Segundo o professor de Ciência Política da USP Gustavo Venturi, que coordenou a pesquisa, a discriminação das religiões de matriz africana já é velha conhecida no Brasil, principalmente pela demonização dos ritos feita por parte dos neopentecostais. O que não se sabia era como atingia o eleitor na hora de votar. “A pesquisa mostra que ainda existe um conservadorismo grande em termos de valores morais e comportamentais”, avalia Venturi. “São questões que não mudam mesmo com a inclusão no mercado de consumo das classes mais populares, porque são de maturação lenta.”

Um político, diz o pesquisador, que se apresentasse na campanha abertamente como praticante do candomblé e simpático à ideia de descriminalizar as drogas e o aborto, neste momento, jamais seria eleito para um cargo majoritário no Brasil. “Com a eleição em dois turnos, ter posições controversas deixa um candidato ainda mais longe da vitória.”

A solução estaria em promover discussões públicas. “Para chegar a uma liberalidade efetiva é necessário haver debates específicos, e fora do período eleitoral.

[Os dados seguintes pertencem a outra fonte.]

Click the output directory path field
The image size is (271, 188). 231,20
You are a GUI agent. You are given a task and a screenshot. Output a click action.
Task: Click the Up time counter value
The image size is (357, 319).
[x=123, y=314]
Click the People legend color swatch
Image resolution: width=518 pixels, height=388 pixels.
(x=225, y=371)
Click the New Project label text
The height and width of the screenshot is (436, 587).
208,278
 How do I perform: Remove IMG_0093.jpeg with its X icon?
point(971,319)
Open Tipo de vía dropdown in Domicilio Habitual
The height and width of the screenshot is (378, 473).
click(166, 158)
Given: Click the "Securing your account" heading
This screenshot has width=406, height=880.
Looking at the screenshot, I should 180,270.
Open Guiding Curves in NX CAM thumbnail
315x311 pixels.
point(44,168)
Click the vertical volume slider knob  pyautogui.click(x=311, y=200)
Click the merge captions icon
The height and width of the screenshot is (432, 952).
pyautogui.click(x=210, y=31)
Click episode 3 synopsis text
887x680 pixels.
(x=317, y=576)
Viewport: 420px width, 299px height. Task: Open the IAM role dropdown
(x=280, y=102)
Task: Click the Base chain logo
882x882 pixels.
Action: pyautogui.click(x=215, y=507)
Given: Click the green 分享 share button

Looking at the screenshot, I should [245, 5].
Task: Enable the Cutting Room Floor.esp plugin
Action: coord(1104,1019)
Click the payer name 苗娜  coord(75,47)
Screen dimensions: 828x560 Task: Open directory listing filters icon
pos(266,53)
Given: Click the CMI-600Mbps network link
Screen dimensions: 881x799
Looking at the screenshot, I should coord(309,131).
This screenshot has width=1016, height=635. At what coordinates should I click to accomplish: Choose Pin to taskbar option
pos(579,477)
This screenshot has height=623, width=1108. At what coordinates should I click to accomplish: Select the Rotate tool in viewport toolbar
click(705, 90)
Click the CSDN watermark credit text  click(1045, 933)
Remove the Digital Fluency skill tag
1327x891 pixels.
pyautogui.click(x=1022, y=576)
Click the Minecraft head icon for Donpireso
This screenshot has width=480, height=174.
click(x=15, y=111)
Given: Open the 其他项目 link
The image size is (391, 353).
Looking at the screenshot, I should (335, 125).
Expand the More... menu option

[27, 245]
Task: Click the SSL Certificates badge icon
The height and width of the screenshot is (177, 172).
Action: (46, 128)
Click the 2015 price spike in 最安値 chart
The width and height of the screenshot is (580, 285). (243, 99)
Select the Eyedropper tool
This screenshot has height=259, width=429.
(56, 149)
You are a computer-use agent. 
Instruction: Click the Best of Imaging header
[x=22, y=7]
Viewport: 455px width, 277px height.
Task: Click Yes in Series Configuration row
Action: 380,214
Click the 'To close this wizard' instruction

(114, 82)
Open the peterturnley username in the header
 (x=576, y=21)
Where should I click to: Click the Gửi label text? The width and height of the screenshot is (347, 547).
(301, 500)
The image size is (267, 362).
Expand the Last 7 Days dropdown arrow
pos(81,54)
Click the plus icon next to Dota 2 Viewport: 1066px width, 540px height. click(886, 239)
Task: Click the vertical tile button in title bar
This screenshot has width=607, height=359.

Durante a campanha, é até melhor que esse debate nem aconteça, porque é superficial”, afirma Venturi.

E no Ibope… Nem 10% da população aceita que uma mulher aborte por vontade própria
Em novembro de 2010, A ONG Católicas pelo Direito de Decidir, favorável à descriminação do aborto, resolveu encomendar ao Ibope uma pesquisa para saber se, de fato, os brasileiros eram tão contrários à prática quanto pareciam, dado o interesse em explorar negativamente o tema na eleição presidencial. Os resultados foram ainda piores do que o esperado: apenas 9% dos 2002 entrevistados em 140 municípios do País se disseram favoráveis à realização do aborto no caso mais comum, quando o anticoncepcional falha. E só 8% quando a mulher diz não possuir condições econômicas para ter uma criança.

Os brasileiros demonstraram estar preparados para admitir o aborto somente em circunstâncias em que ele já é legal, como o risco de vida para a mãe e em casos de estupro, e na evidência de má-formação do feto, ainda sob apreciação do Supremo Tribunal Federal. “Tínhamos a expectativa de que a situação estivesse melhor, mas a posição conservadora se manteve”, diz Rosângela Talib, uma das coordenadoras da ONG. “Os setores mais conservadores colocaram a descriminação do aborto como se representasse assassinato de crianças. E, infelizmente, parece que esse discurso colou. Temos um caminho de discussão com a sociedade ainda longo pela frente.”

Os números da pesquisa indicam que o Brasil deverá demorar muito tempo até aprovar a descriminação do aborto, como aconteceu na Espanha, em Portugal e na Cidade do México. Lá, os temores de que, com a liberação, os casos de interrupção da gravidez aumentassem não se concretizaram. “O que ocorre num primeiro momento é que, como há uma demanda reprimida, o número de abortos cresce, mas logo se estabiliza”, defende Rosângela. “Ninguém em sã consciência é a favor do aborto, o ideal seria não precisar abortar. O fato é que, quando se descrimina a prática, amplia-se a conscientização e o uso de métodos contraceptivos, porque a mulher tem mais acesso à saúde pública. Este, sim, é o objetivo principal.”

Um dado positivo da pesquisa é que a maioria dos entrevistados opinou que a decisão de ter ou não um filho é exclusiva da mulher, não de uma igreja, do governo, do Judiciário ou do Congresso. Infelizmente, elas dependem dos legisladores para que essa decisão majoritariamente sua seja possível. Por ser a defesa do aborto um assunto proibitivo, do ponto de vista eleitoral, quem terá coragem de tomar a iniciativa de recolocá-lo em debate?